Although Verizon's 5G trial announcement was purposefully vague, it was significant as it shows that U.S. operators are intent upon being leaders in 5G, much in the way they were with 4G LTE. To recap, Verizon said it plans to work with partners such as Alcatel-Lucent (NYSE: ALU), Ericsson (NASDAQ: ERIC), Cisco, Nokia, Qualcomm (NASDAQ:QCOM) and Samsung to test 5G in the company's innovation centers in Waltham, Mass., and San Francisco. The technology field trials are expected to begin in 2016.
Verizon's timeline for its first 5G trial is aggressive. Adam Koeppe, Verizon's vice president of network technology and planning, said during the FierceWireless breakfast panel, "Behind the 5G Crusade: How to Define and Deliver the Next Generation of Wireless," held in conjunction with the conference, that the company's primary goal for the trial is to test some 5G technologies in the field and try to figure out how partners and potential customers might use 5G technology. Specifically, Koeppe said the company would test different wave forms and air interfaces.
The fact that Verizon is talking about potential new air interfaces for 5G is notable. A year ago, many industry insiders were reluctant to say that they thought 5G would include a new air interface -- many thought it would just be future iterations of LTE -- which many assert still has a long lifespan.
However, many experts that I spoke with at CTIA this week also said that 5G will likely be made up of multiple networks.

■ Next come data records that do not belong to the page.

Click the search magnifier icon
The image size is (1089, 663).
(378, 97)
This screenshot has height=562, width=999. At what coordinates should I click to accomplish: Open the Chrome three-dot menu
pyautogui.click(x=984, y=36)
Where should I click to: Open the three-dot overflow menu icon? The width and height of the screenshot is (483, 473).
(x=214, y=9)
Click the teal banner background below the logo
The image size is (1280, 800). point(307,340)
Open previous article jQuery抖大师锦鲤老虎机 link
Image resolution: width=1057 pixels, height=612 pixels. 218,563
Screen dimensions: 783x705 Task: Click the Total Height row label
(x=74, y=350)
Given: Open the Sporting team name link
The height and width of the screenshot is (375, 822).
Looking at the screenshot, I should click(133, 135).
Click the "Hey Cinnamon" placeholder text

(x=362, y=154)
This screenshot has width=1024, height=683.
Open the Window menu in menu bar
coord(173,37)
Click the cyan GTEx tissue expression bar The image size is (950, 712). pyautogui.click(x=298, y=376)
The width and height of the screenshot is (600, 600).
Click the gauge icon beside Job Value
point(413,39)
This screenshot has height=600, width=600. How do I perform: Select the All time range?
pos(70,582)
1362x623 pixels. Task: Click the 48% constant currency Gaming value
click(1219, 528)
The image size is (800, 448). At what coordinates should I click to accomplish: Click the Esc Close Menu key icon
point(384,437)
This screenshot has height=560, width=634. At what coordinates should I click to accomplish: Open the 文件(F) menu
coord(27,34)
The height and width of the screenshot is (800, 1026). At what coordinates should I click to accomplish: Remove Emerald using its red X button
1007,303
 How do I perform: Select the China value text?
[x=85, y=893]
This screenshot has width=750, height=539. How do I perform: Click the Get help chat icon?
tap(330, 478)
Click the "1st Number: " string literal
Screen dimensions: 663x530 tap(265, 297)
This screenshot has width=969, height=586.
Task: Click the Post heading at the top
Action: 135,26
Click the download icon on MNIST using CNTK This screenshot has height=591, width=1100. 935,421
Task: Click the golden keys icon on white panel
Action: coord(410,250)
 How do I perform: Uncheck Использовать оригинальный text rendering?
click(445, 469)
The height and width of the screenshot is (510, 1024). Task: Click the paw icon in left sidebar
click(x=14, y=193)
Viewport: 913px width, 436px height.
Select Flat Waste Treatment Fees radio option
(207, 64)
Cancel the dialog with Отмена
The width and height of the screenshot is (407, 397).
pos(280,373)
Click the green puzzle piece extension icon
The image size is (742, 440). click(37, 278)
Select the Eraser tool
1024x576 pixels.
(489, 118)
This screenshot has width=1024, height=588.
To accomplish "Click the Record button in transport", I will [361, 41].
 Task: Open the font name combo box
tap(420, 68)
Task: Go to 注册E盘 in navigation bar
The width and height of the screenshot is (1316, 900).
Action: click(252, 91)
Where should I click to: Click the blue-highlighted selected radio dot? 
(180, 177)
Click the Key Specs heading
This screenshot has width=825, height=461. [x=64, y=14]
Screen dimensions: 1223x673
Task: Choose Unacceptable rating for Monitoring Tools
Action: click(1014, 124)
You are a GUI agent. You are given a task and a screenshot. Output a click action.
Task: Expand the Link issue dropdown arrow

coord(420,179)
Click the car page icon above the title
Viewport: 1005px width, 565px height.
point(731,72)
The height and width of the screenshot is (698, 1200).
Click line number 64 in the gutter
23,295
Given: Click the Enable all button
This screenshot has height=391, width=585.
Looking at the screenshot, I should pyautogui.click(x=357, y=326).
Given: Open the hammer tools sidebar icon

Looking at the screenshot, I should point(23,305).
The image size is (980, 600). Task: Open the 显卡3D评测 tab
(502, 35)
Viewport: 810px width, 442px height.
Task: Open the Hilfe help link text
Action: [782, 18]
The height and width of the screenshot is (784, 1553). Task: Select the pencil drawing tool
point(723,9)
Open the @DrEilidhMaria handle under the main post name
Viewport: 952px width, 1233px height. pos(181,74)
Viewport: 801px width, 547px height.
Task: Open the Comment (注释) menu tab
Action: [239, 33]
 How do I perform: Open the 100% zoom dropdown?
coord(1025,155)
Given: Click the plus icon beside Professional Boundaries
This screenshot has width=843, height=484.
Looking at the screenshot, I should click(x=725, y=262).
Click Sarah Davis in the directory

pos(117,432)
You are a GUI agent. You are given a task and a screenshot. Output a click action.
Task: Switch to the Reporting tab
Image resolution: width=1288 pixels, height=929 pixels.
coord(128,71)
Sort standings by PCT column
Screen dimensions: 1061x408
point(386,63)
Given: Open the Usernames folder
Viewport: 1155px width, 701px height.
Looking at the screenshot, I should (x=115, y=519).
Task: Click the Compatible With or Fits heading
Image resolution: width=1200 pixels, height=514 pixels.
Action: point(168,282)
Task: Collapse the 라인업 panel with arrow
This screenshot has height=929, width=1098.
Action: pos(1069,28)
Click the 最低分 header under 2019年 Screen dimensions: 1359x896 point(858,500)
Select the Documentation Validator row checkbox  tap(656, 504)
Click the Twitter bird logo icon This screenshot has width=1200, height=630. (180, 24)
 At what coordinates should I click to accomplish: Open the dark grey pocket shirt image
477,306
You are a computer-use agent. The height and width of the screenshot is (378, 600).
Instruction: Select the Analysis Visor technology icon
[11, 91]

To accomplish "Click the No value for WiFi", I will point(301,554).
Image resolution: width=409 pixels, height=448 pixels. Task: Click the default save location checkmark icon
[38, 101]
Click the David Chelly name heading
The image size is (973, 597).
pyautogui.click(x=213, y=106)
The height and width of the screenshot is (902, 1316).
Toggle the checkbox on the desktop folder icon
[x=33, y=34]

There may be the new air interface network that will be able to deliver huge chunks of bandwidth at very high speeds. Plus there may be a future iteration of LTE, which is backwards compatible to the existing 4G and even 3G networks. And finally, there may be a third network that has lower battery consumption and lower speeds but geared toward all the machine-to-machine communications that will be handled by the wireless network.
The ultimate goal is a 5G network (or networks) that can handle all different types of wireless traffic and many different "use cases" -- a term that we are going to probably hear much more of in the years ahead. In fact, some experts have hypothesized that there may be different types of network functions for nearly every type of vertical industry that meets the specific needs of that industry, whether that be transportation, public safety or healthcare.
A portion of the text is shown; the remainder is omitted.